What you will do:
**a.** Write out the passage of the preschool science text word for word, starting at "Keep reading to" and ending at "of all ages!".
**b.** In the preschool science text, what does STEM stand for?
**c.** Continue the article on preschool science activities from its final sentence onward.

Text segment:

+ + + +

Science activities for preschoolers – where experiments meet fun! Preschool is an excellent time to teach your little ones about the exciting world of STEM: Science, technology, engineering, and math.

Keep reading to discover great resources for your budding scientists that are the perfect mix of fun, creativity, and of course – learning! We will share fun preschool science experiments, science projects, and a worksheet to introduce young children to key science concepts.

Also, while your littles are likely not yet at the age to be filling out paper worksheets themselves, I’ve created a simple “Scientific Method Worksheet” that you can complete together! These are a fun way to teach kids about the scientific method (plus, you can use them as a reference if you want to re=create an activity later!). You can either download my preschool science worksheet template for free on Teachers Pay Teachers by clicking here or click the PDF below.

If you’re looking for more science experiments, we’ve got a post with 50 simple science experiments for children of all ages!

1. Water science experiments

Water – The perfect medium for warm weather experiments and sensory play. These simple preschool science activities will teach kids critical thinking skills while they explore science with water! These fun ideas are great for young kids because they are short but interesting.

+ + + +

Records:
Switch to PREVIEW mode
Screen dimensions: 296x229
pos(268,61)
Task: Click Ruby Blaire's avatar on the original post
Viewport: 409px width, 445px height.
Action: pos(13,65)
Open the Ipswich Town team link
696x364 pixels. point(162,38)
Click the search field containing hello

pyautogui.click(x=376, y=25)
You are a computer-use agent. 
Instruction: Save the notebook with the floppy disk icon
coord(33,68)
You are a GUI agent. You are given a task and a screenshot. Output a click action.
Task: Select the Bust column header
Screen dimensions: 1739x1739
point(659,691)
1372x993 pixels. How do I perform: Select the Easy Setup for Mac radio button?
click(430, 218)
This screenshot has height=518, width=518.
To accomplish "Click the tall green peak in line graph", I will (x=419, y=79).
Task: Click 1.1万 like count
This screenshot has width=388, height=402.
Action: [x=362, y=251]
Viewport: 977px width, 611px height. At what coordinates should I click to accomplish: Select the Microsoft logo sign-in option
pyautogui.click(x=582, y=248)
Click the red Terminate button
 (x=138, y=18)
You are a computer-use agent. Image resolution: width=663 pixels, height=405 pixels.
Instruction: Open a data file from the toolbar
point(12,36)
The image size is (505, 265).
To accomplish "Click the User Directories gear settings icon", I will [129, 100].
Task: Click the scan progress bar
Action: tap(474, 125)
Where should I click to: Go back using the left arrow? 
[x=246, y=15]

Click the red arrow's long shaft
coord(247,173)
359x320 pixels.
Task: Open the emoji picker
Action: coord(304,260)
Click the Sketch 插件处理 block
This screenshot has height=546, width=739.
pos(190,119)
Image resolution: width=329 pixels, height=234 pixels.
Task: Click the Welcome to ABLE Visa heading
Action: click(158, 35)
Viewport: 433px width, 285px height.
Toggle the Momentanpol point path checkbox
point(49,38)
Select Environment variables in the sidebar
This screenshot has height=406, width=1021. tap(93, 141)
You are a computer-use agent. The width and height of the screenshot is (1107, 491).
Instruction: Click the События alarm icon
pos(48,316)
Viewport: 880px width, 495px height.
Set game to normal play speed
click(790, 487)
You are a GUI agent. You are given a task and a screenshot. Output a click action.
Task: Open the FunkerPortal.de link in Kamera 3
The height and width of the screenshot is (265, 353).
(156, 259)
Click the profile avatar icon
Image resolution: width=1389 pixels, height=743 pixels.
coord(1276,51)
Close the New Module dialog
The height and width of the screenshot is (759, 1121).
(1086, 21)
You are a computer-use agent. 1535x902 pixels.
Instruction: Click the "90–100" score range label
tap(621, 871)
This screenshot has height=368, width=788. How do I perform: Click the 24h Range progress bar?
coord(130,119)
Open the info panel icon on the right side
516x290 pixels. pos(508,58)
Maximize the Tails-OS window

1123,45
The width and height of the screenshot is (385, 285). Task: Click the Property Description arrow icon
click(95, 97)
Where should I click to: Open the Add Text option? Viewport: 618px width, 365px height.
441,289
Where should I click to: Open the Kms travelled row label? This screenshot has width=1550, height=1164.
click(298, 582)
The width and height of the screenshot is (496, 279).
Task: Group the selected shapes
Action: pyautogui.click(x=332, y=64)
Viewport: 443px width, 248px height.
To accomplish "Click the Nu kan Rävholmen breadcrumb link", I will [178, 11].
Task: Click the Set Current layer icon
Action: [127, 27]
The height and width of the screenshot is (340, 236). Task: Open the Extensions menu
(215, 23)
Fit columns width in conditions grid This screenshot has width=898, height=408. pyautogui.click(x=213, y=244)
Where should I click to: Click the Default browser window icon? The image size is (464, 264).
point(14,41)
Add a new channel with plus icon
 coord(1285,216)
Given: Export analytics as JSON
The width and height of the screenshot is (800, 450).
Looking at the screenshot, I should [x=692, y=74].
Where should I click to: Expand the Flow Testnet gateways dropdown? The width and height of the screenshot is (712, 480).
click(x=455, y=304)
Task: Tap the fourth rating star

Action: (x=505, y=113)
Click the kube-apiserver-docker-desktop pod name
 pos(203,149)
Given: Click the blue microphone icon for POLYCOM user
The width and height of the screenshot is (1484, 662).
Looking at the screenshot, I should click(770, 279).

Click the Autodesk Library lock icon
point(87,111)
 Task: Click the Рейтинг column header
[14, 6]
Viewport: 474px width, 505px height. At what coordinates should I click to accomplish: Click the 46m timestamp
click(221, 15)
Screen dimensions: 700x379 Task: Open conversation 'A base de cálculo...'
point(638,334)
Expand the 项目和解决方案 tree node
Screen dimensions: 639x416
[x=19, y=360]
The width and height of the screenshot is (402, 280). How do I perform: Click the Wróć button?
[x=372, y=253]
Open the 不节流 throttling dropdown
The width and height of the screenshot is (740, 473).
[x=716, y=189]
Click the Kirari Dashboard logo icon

+ + + +

Answers to the problems:
**a.**
Keep reading to discover great resources for your budding scientists that are the perfect mix of fun, creativity, and of course – learning! We will share fun preschool science experiments, science projects, and a worksheet to introduce young children to key science concepts.

Also, while your littles are likely not yet at the age to be filling out paper worksheets themselves, I’ve created a simple “Scientific Method Worksheet” that you can complete together! These are a fun way to teach kids about the scientific method (plus, you can use them as a reference if you want to re=create an activity later!). You can either download my preschool science worksheet template for free on Teachers Pay Teachers by clicking here or click the PDF below.

If you’re looking for more science experiments, we’ve got a post with 50 simple science experiments for children of all ages!

**b.** Science, technology, engineering, and math.

**c.**
Float or sink

This is one of the easiest water experiments, but kids love it! Let your kiddo explore surface tension by gathering a variety of small items from inside and outdoors.

Then, test which ones will float or sink together! Like with all of these experiments, it’s best to ask your preschoolers what they think is going to happen – then take the opportunity to explain what buoyancy” is as the experiment is happening.

Simply fill up a tub or bucket with lukewarm water, place the items inside, and see what happens! For added fun – Let them create little tinfoil “boats” to carry the items. See how many items you can pile on before the ship sinks.

using hot water to melt ice
Ice Excavation Experiment

Ice excavation

Let your children experiment with archeology by uncovering frozen treasures of their own! Simply place some small items into a container with water and stick them in your freezer overnight. This can be anything you have on hand – Or, create a themed experiment by buying packs of dinosaurs or marine toys at the dollar store. Even frozen lego could be fun!

Once frozen, place the ice block in a bin or on a cookie tray filled with “excavation tools” (shovels, pre-filled water bottles, salt, etc). Let them use their imagination to uncover what’s inside! Kids love this classic experiment.

7 jars of colored water for the walking water experiment
Walking Water Experiment

Walking water

Teach your children the wonders of how water can travel via capillary action with just some cups, a paper towel or two, and food coloring. Kids learn about color mixing in this amazing experiment, but it’s as cool as a magic trick! If you want to try it out, check out our post here!

Follow along with this video by Ryan’s World and re-create the experiment with your children at home. This preschool science activity is so much fun that your young ones will probably forget they’re practicing science.

DIY rain gauge

Measure rainfall, just like the meteorologists do! All you need is an empty bottle and a sharpie and you can create this super simple DIY rain gauge at home.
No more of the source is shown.